Juan Fernando Uribe Duque/Opinión/el Pregonero del Darién
¿Por qué no pueden los reclusos tener espacios de esparcimiento, fiestas y bailes? Unos seres humanos condenados a permanecer en una jaula, ¿No tienen derecho a divertirse o sólo a que les dicten cursitos de buen comportamiento y misas? Ahora, no se trata de que sean orgías o bacanales, pero ¿y si tienen el dinero para contratar un buen concierto y unas buenas viandas, por qué no hacerlo? Incluso las mismas autoridades también lo disfrutan. En el caso de los delincuentes recluídos en la cárcel de Itagüí y partícipes de los diálogos tendientes a la paz urbana, son seres humanos que están de plácemes, no por que van a quedar probablemente en libertad para seguir delinquiendo, tal vez lo estén por que van a poder caminar otra vez tranquilos por su barrio compartiendo con sus familias y sintiendo que se les abre otra perspectiva de vida más sana, alejada ya de los ajetreo del delito.
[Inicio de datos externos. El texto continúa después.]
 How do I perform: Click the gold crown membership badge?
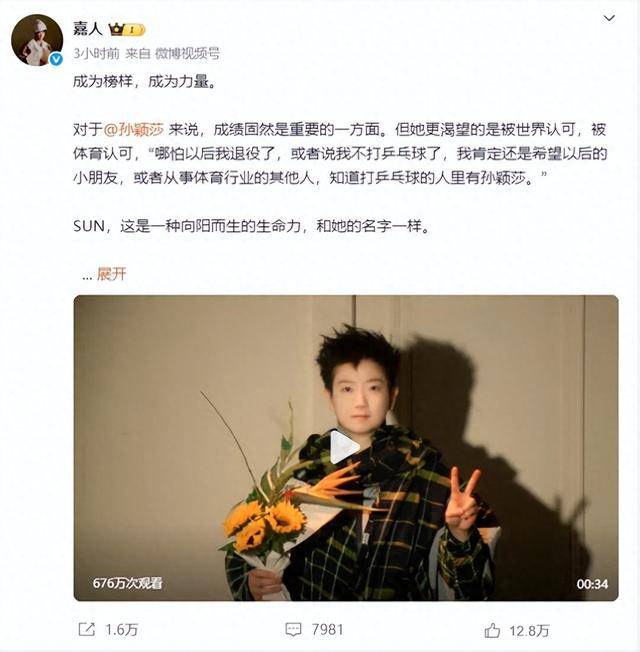pos(126,30)
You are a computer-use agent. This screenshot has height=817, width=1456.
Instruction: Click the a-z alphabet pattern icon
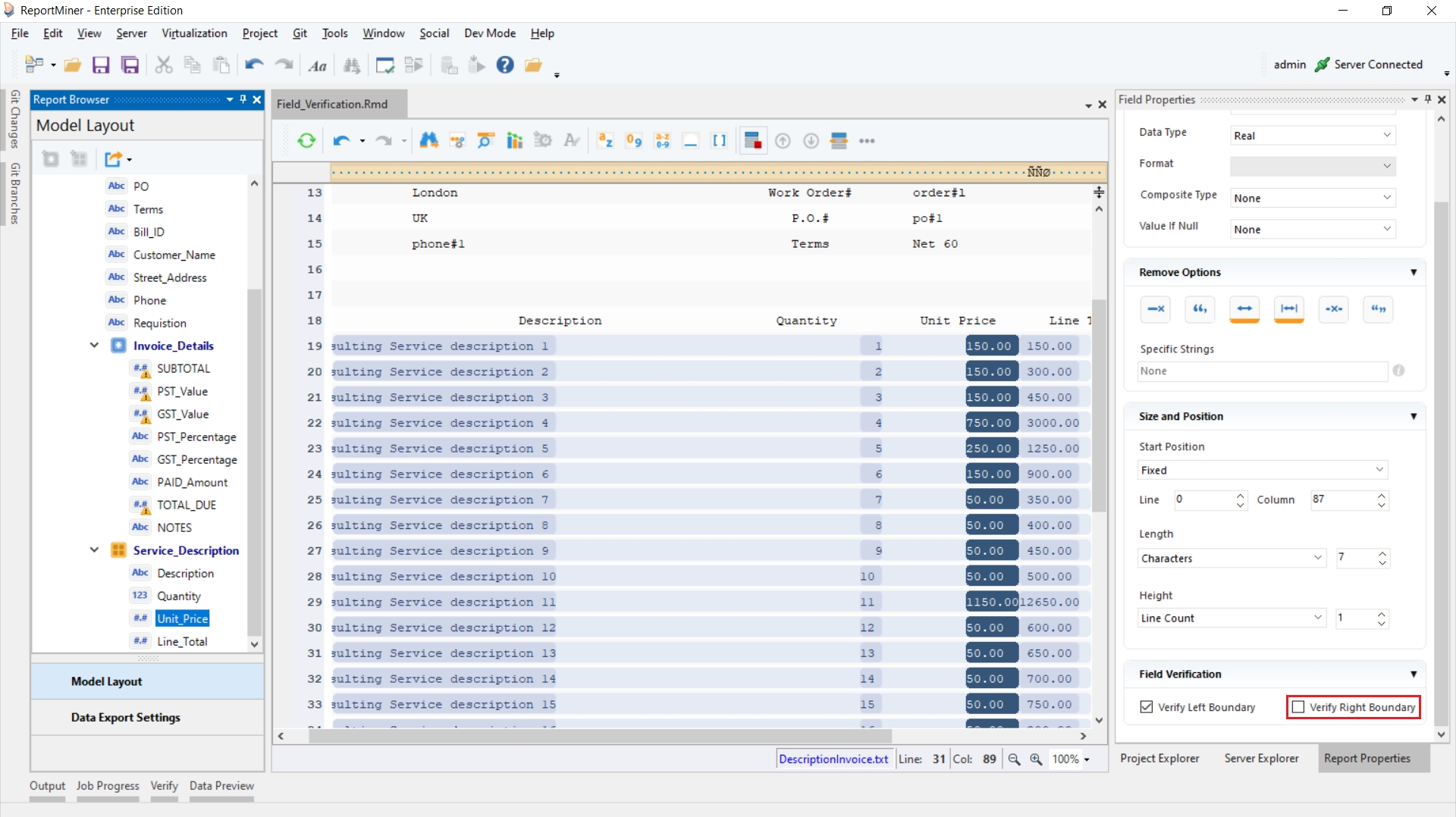click(605, 140)
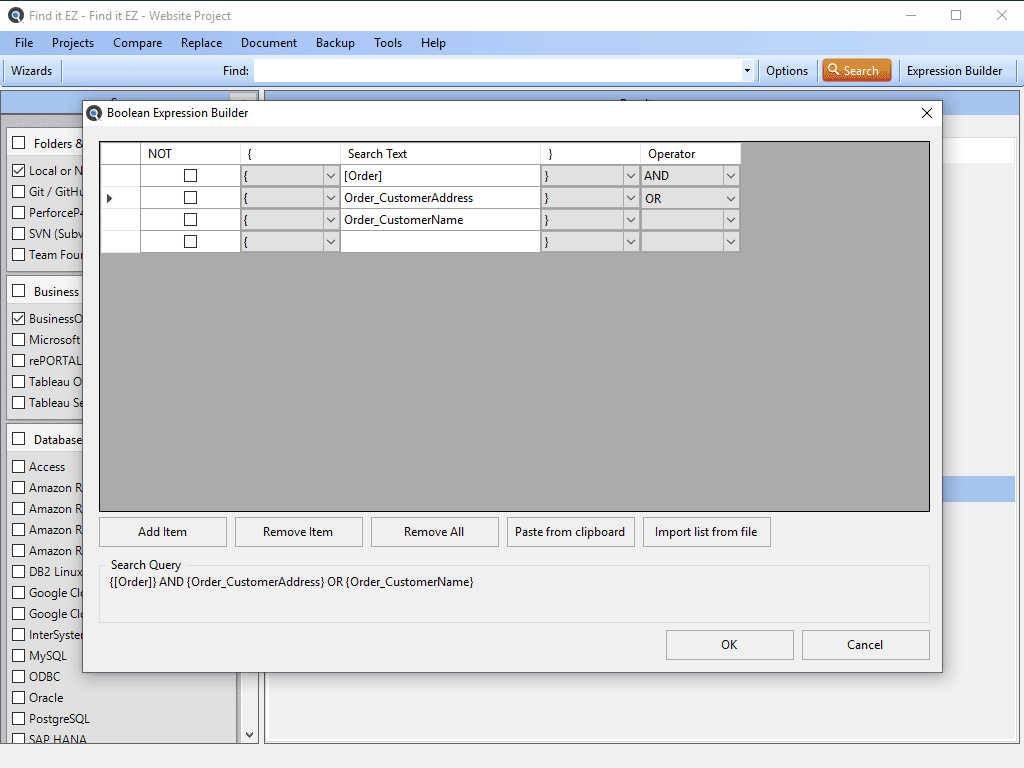Open the Backup menu
1024x768 pixels.
coord(335,43)
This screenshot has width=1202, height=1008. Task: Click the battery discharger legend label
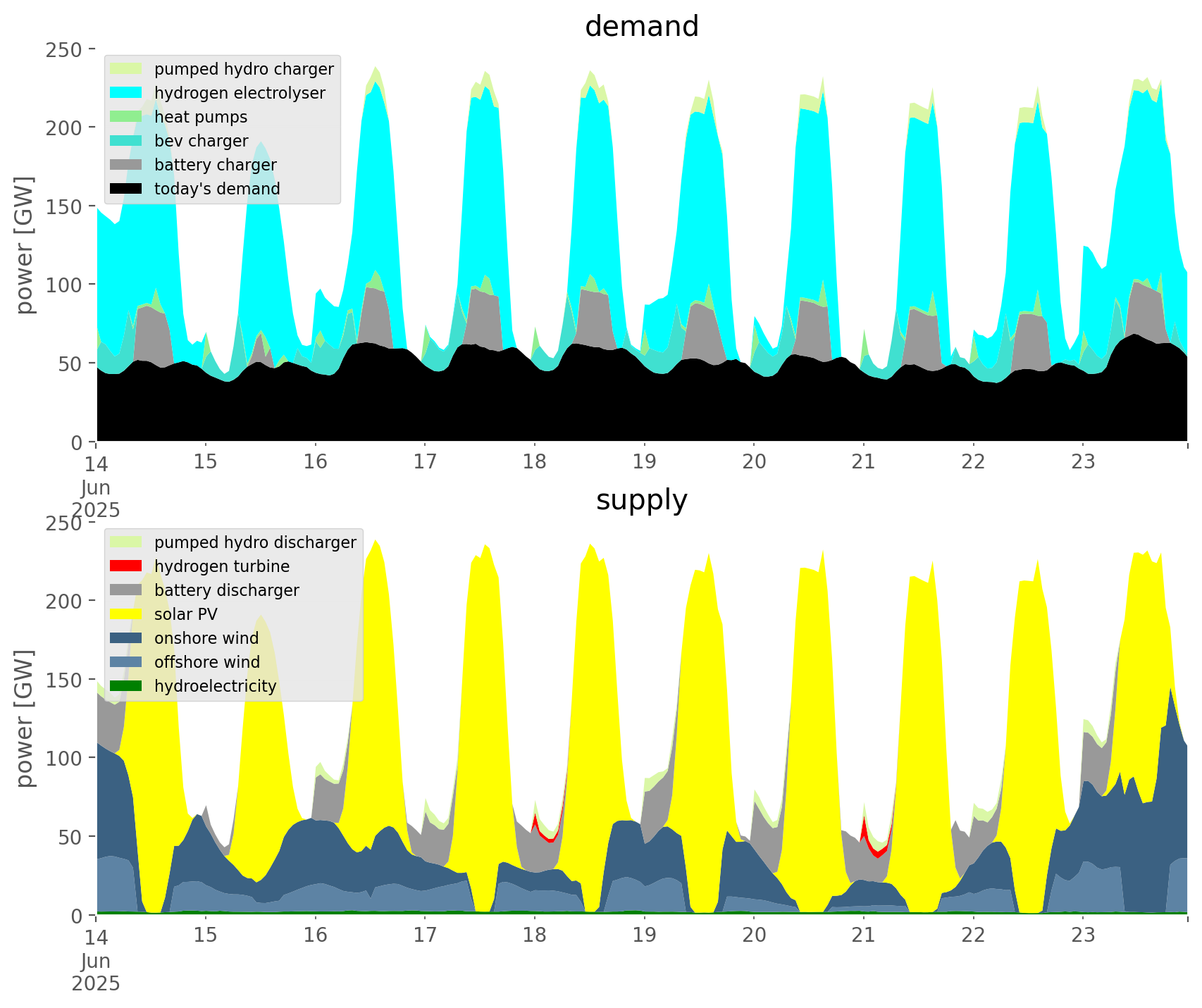click(226, 590)
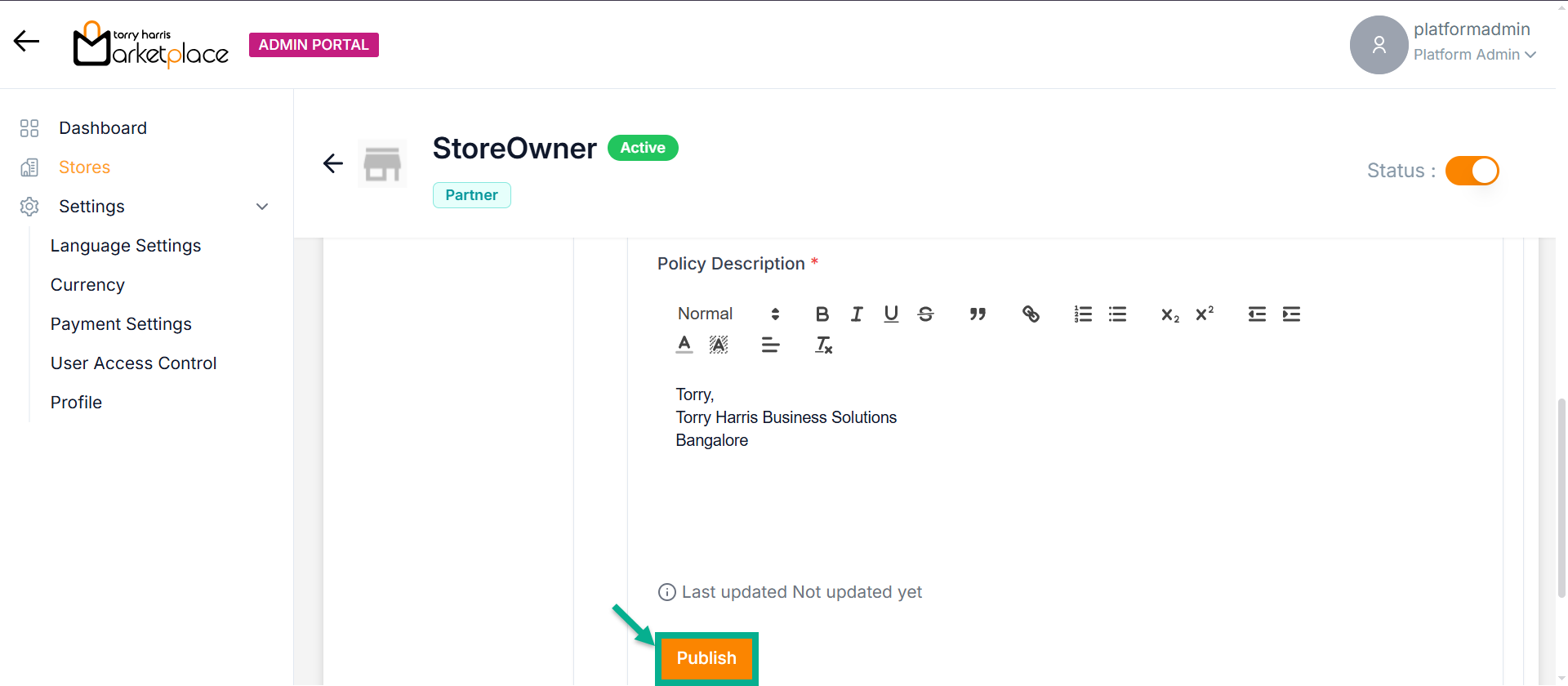The width and height of the screenshot is (1568, 686).
Task: Click the Publish button
Action: coord(706,658)
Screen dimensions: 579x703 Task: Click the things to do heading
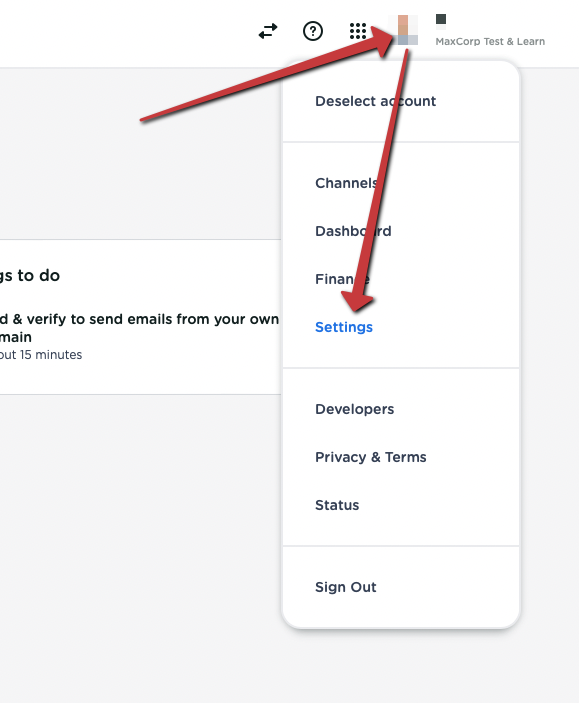click(30, 275)
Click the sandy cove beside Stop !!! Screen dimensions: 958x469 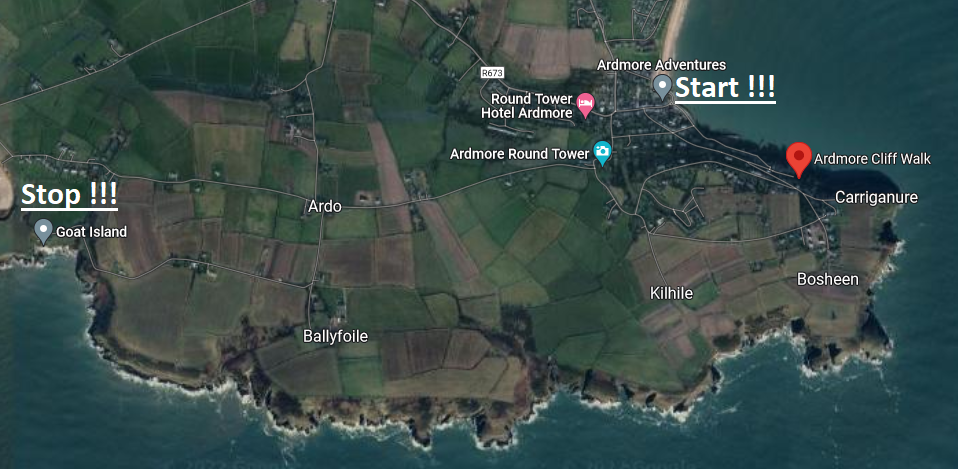tap(5, 189)
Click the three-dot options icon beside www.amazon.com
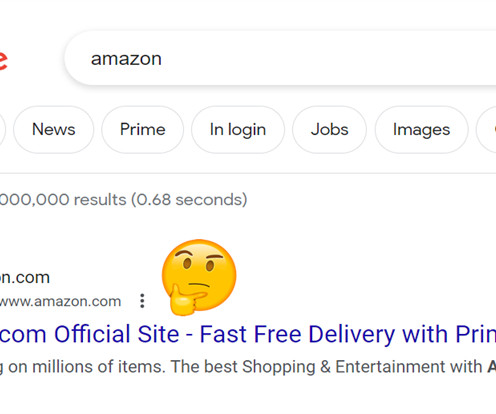Image resolution: width=496 pixels, height=414 pixels. [x=142, y=301]
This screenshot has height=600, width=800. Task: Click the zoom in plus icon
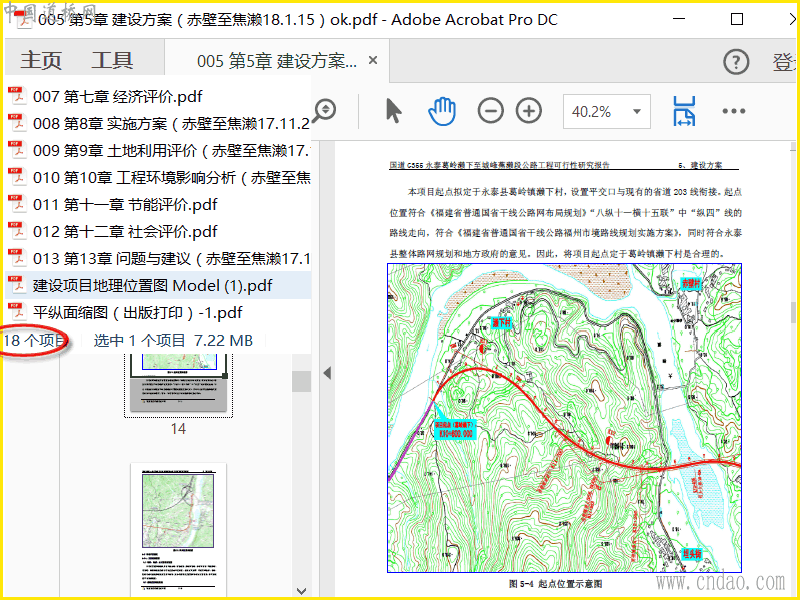(528, 111)
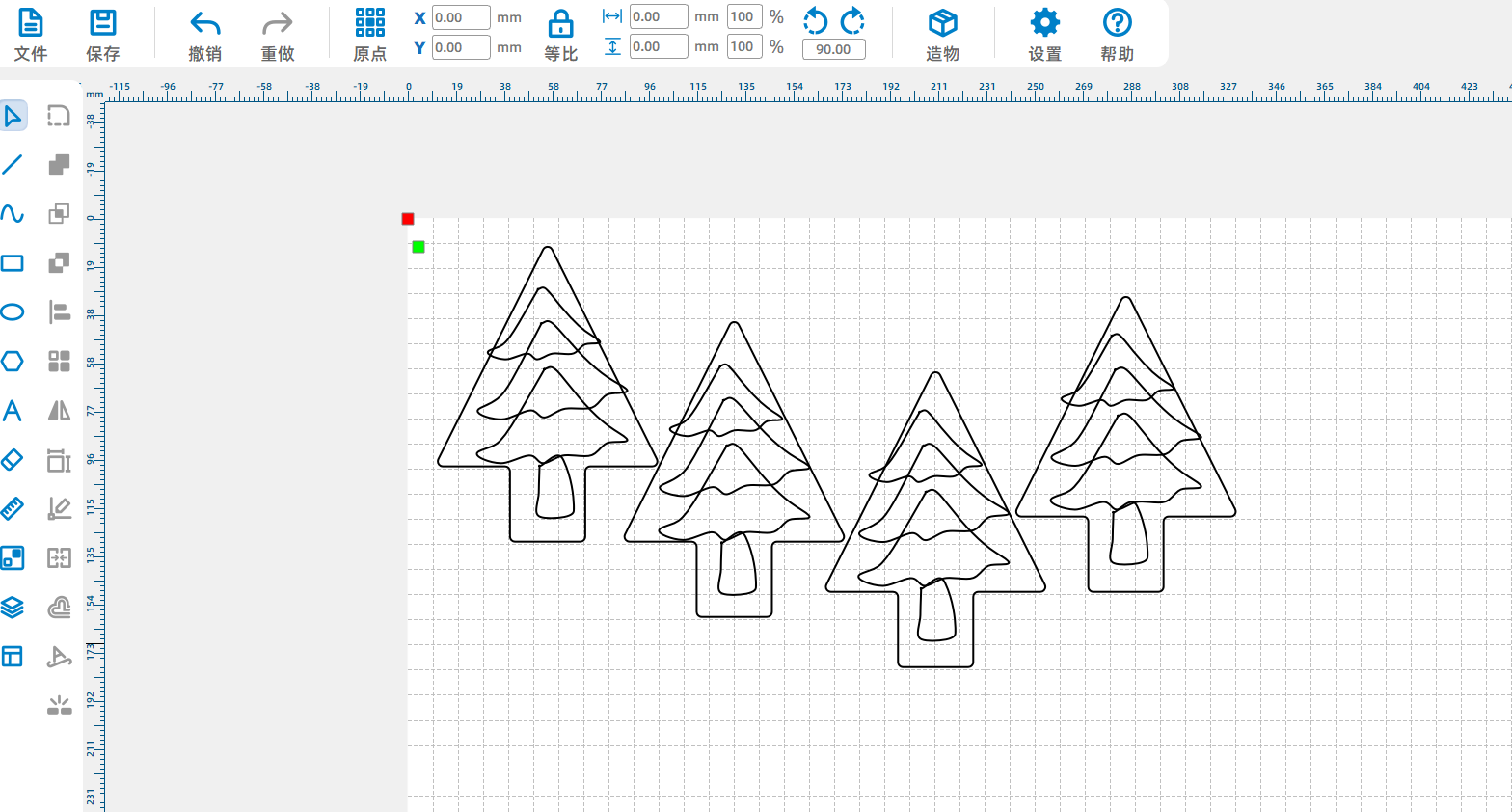Open the layers panel icon
The image size is (1512, 812).
tap(13, 608)
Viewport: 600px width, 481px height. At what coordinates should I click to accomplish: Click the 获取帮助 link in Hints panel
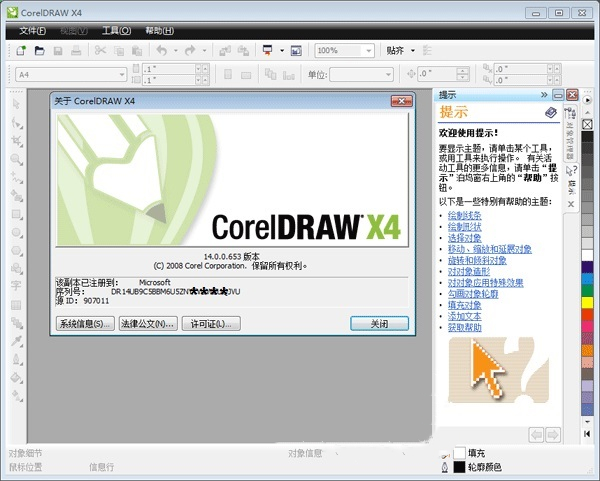[464, 327]
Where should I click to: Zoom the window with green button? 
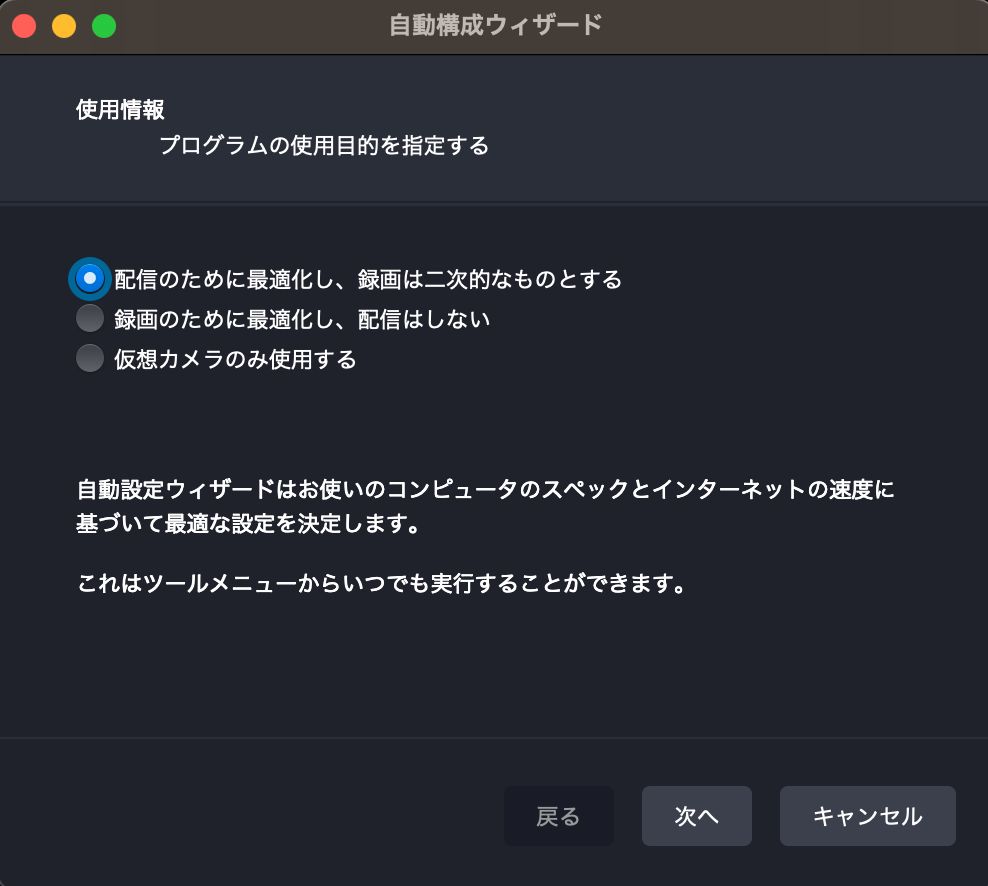[x=104, y=26]
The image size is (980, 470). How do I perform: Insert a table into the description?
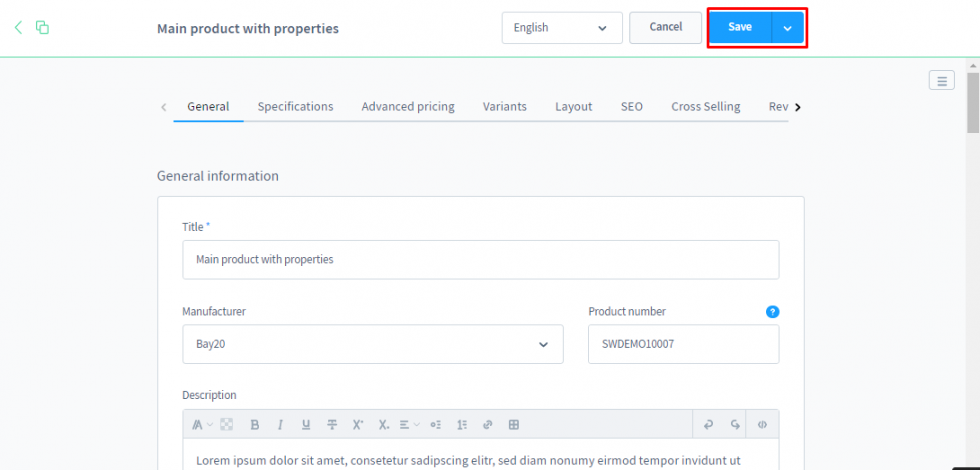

Para varios de ellos que llevan más de quince años encerrados, es motivo de gozo, y por qué no, de fiesta.
La doble moral siempre se impone, y cuando unos medios irresponsables la confirman y difunden, los réditos políticos son mayores, pero por más que nos lavemos las manos, sabemos que las cosas son como son.
Nota: El uso político pre electoral es sustancioso: la derecha opositora pone el grito en el cielo… y el presidente les da gusto para «expiar» la falta suspendiendo los diálogos… por ahora. Esa fiesta es lo de menos, lo importante es la paz urbana.